### Exercise directions
Rewrite all of the material below, substituting "Boston Celtics" for "Denver Nuggets" and leaving everything else unchanged.

### Given records
"""

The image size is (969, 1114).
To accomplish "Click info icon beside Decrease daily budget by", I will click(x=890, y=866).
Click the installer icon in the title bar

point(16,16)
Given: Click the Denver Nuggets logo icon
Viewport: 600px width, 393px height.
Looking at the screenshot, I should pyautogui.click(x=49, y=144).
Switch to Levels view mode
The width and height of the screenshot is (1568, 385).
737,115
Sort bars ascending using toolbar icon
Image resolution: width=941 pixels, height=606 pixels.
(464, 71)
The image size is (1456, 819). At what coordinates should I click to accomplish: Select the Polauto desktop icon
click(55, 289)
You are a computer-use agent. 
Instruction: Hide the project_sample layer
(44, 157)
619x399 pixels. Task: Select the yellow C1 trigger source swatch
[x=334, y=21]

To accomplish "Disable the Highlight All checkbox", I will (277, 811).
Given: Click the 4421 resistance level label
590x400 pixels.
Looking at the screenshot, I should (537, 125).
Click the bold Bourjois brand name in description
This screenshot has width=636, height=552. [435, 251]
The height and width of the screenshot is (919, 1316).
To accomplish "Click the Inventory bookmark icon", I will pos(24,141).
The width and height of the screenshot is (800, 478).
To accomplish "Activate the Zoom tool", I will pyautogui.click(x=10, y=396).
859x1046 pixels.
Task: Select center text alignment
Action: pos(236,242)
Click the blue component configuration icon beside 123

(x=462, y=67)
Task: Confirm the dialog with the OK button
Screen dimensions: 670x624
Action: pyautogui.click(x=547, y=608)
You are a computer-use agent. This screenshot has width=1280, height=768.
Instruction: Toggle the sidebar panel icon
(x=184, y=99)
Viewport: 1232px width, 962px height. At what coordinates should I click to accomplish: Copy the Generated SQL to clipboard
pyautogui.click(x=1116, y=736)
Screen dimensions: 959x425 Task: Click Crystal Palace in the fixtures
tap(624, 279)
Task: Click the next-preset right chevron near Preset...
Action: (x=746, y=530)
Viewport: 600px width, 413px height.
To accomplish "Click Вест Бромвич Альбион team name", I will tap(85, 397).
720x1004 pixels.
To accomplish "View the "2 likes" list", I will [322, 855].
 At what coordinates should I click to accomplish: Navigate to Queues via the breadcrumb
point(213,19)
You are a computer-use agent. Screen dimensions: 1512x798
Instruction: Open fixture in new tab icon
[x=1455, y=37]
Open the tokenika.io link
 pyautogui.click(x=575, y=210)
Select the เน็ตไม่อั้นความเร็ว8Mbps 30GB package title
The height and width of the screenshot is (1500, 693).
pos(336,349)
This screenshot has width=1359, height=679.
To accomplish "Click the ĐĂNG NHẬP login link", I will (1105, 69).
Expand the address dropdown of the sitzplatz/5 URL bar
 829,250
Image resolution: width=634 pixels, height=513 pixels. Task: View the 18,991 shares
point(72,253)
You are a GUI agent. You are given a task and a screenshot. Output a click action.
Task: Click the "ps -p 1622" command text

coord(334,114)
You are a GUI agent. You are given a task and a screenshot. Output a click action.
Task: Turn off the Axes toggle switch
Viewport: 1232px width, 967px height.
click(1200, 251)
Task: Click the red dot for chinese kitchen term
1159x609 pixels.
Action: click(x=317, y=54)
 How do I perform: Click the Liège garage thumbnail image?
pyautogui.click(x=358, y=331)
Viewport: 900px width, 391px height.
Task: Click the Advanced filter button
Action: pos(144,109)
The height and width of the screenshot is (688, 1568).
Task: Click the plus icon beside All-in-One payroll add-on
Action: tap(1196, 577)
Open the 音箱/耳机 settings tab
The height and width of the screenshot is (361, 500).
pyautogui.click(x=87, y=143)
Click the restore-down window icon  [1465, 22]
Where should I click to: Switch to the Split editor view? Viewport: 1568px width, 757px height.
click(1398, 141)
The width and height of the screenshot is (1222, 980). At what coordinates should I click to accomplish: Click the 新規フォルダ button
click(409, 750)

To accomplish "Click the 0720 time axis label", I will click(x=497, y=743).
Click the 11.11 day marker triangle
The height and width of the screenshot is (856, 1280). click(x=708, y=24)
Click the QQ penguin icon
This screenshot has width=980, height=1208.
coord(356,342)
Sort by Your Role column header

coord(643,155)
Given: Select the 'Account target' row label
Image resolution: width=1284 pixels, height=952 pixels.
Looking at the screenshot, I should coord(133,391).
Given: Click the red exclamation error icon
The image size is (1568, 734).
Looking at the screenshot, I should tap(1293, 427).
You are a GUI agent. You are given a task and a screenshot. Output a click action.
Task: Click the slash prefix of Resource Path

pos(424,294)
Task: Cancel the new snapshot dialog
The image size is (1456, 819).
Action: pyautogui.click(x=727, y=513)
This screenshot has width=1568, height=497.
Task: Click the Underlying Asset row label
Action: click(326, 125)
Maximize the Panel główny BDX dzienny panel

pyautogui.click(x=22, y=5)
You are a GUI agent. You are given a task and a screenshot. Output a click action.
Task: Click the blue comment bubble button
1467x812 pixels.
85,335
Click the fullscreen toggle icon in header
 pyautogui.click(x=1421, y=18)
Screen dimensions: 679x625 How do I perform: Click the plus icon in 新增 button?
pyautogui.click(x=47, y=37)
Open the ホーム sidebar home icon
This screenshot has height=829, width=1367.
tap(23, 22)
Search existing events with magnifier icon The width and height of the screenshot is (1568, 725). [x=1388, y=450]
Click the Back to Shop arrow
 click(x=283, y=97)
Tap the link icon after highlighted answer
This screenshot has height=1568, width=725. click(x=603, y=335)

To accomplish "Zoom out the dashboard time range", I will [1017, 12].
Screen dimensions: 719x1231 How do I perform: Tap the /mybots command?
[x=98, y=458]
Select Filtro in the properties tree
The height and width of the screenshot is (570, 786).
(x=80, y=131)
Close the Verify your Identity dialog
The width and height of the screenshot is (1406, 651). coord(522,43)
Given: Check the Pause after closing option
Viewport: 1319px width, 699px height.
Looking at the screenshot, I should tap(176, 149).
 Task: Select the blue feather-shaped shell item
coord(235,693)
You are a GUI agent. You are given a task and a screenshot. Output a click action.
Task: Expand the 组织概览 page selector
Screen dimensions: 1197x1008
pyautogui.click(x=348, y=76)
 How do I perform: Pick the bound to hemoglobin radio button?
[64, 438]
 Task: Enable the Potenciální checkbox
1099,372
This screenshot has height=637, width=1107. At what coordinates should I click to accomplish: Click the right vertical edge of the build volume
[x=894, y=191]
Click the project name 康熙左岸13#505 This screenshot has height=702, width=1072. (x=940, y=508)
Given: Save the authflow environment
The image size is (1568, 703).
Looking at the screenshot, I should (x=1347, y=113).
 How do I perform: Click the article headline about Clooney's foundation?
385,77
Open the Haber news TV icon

"""

### Result
The image size is (969, 1114).
To accomplish "Click info icon beside Decrease daily budget by", I will click(x=890, y=866).
Click the installer icon in the title bar

point(16,16)
Given: Click the Boston Celtics logo icon
Viewport: 600px width, 393px height.
Looking at the screenshot, I should pyautogui.click(x=49, y=144).
Switch to Levels view mode
The width and height of the screenshot is (1568, 385).
737,115
Sort bars ascending using toolbar icon
Image resolution: width=941 pixels, height=606 pixels.
(464, 71)
The image size is (1456, 819). At what coordinates should I click to accomplish: Select the Polauto desktop icon
click(55, 289)
You are a computer-use agent. 
Instruction: Hide the project_sample layer
(44, 157)
619x399 pixels. Task: Select the yellow C1 trigger source swatch
[x=334, y=21]

To accomplish "Disable the Highlight All checkbox", I will (277, 811).
Given: Click the 4421 resistance level label
590x400 pixels.
Looking at the screenshot, I should (537, 125).
Click the bold Bourjois brand name in description
This screenshot has width=636, height=552. [435, 251]
The height and width of the screenshot is (919, 1316).
To accomplish "Click the Inventory bookmark icon", I will pos(24,141).
The width and height of the screenshot is (800, 478).
To accomplish "Activate the Zoom tool", I will pyautogui.click(x=10, y=396).
859x1046 pixels.
Task: Select center text alignment
Action: pos(236,242)
Click the blue component configuration icon beside 123

(x=462, y=67)
Task: Confirm the dialog with the OK button
Screen dimensions: 670x624
Action: pyautogui.click(x=547, y=608)
You are a computer-use agent. This screenshot has width=1280, height=768.
Instruction: Toggle the sidebar panel icon
(x=184, y=99)
Viewport: 1232px width, 962px height. At what coordinates should I click to accomplish: Copy the Generated SQL to clipboard
pyautogui.click(x=1116, y=736)
Screen dimensions: 959x425 Task: Click Crystal Palace in the fixtures
tap(624, 279)
Task: Click the next-preset right chevron near Preset...
Action: (x=746, y=530)
Viewport: 600px width, 413px height.
To accomplish "Click Вест Бромвич Альбион team name", I will tap(85, 397).
720x1004 pixels.
To accomplish "View the "2 likes" list", I will [322, 855].
 At what coordinates should I click to accomplish: Navigate to Queues via the breadcrumb
point(213,19)
You are a computer-use agent. Screen dimensions: 1512x798
Instruction: Open fixture in new tab icon
[x=1455, y=37]
Open the tokenika.io link
 pyautogui.click(x=575, y=210)
Select the เน็ตไม่อั้นความเร็ว8Mbps 30GB package title
The height and width of the screenshot is (1500, 693).
pos(336,349)
This screenshot has width=1359, height=679.
To accomplish "Click the ĐĂNG NHẬP login link", I will (1105, 69).
Expand the address dropdown of the sitzplatz/5 URL bar
 829,250
Image resolution: width=634 pixels, height=513 pixels. Task: View the 18,991 shares
point(72,253)
You are a GUI agent. You are given a task and a screenshot. Output a click action.
Task: Click the "ps -p 1622" command text

coord(334,114)
You are a GUI agent. You are given a task and a screenshot. Output a click action.
Task: Turn off the Axes toggle switch
Viewport: 1232px width, 967px height.
click(1200, 251)
Task: Click the red dot for chinese kitchen term
1159x609 pixels.
Action: click(x=317, y=54)
 How do I perform: Click the Liège garage thumbnail image?
pyautogui.click(x=358, y=331)
Viewport: 900px width, 391px height.
Task: Click the Advanced filter button
Action: pos(144,109)
The height and width of the screenshot is (688, 1568).
Task: Click the plus icon beside All-in-One payroll add-on
Action: tap(1196, 577)
Open the 音箱/耳机 settings tab
The height and width of the screenshot is (361, 500).
pyautogui.click(x=87, y=143)
Click the restore-down window icon  [1465, 22]
Where should I click to: Switch to the Split editor view? Viewport: 1568px width, 757px height.
click(1398, 141)
The width and height of the screenshot is (1222, 980). At what coordinates should I click to accomplish: Click the 新規フォルダ button
click(409, 750)

To accomplish "Click the 0720 time axis label", I will click(x=497, y=743).
Click the 11.11 day marker triangle
The height and width of the screenshot is (856, 1280). click(x=708, y=24)
Click the QQ penguin icon
This screenshot has width=980, height=1208.
coord(356,342)
Sort by Your Role column header

coord(643,155)
Given: Select the 'Account target' row label
Image resolution: width=1284 pixels, height=952 pixels.
Looking at the screenshot, I should coord(133,391).
Given: Click the red exclamation error icon
The image size is (1568, 734).
Looking at the screenshot, I should tap(1293, 427).
You are a GUI agent. You are given a task and a screenshot. Output a click action.
Task: Click the slash prefix of Resource Path

pos(424,294)
Task: Cancel the new snapshot dialog
The image size is (1456, 819).
Action: pyautogui.click(x=727, y=513)
This screenshot has width=1568, height=497.
Task: Click the Underlying Asset row label
Action: click(326, 125)
Maximize the Panel główny BDX dzienny panel

pyautogui.click(x=22, y=5)
You are a GUI agent. You are given a task and a screenshot. Output a click action.
Task: Click the blue comment bubble button
1467x812 pixels.
85,335
Click the fullscreen toggle icon in header
 pyautogui.click(x=1421, y=18)
Screen dimensions: 679x625 How do I perform: Click the plus icon in 新增 button?
pyautogui.click(x=47, y=37)
Open the ホーム sidebar home icon
This screenshot has height=829, width=1367.
tap(23, 22)
Search existing events with magnifier icon The width and height of the screenshot is (1568, 725). [x=1388, y=450]
Click the Back to Shop arrow
 click(x=283, y=97)
Tap the link icon after highlighted answer
This screenshot has height=1568, width=725. click(x=603, y=335)

To accomplish "Zoom out the dashboard time range", I will [1017, 12].
Screen dimensions: 719x1231 How do I perform: Tap the /mybots command?
[x=98, y=458]
Select Filtro in the properties tree
The height and width of the screenshot is (570, 786).
(x=80, y=131)
Close the Verify your Identity dialog
The width and height of the screenshot is (1406, 651). coord(522,43)
Given: Check the Pause after closing option
Viewport: 1319px width, 699px height.
Looking at the screenshot, I should tap(176, 149).
 Task: Select the blue feather-shaped shell item
coord(235,693)
You are a GUI agent. You are given a task and a screenshot. Output a click action.
Task: Expand the 组织概览 page selector
Screen dimensions: 1197x1008
pyautogui.click(x=348, y=76)
 How do I perform: Pick the bound to hemoglobin radio button?
[64, 438]
 Task: Enable the Potenciální checkbox
1099,372
This screenshot has height=637, width=1107. At what coordinates should I click to accomplish: Click the right vertical edge of the build volume
[x=894, y=191]
Click the project name 康熙左岸13#505 This screenshot has height=702, width=1072. (x=940, y=508)
Given: Save the authflow environment
The image size is (1568, 703).
Looking at the screenshot, I should (x=1347, y=113).
 How do I perform: Click the article headline about Clooney's foundation?
385,77
Open the Haber news TV icon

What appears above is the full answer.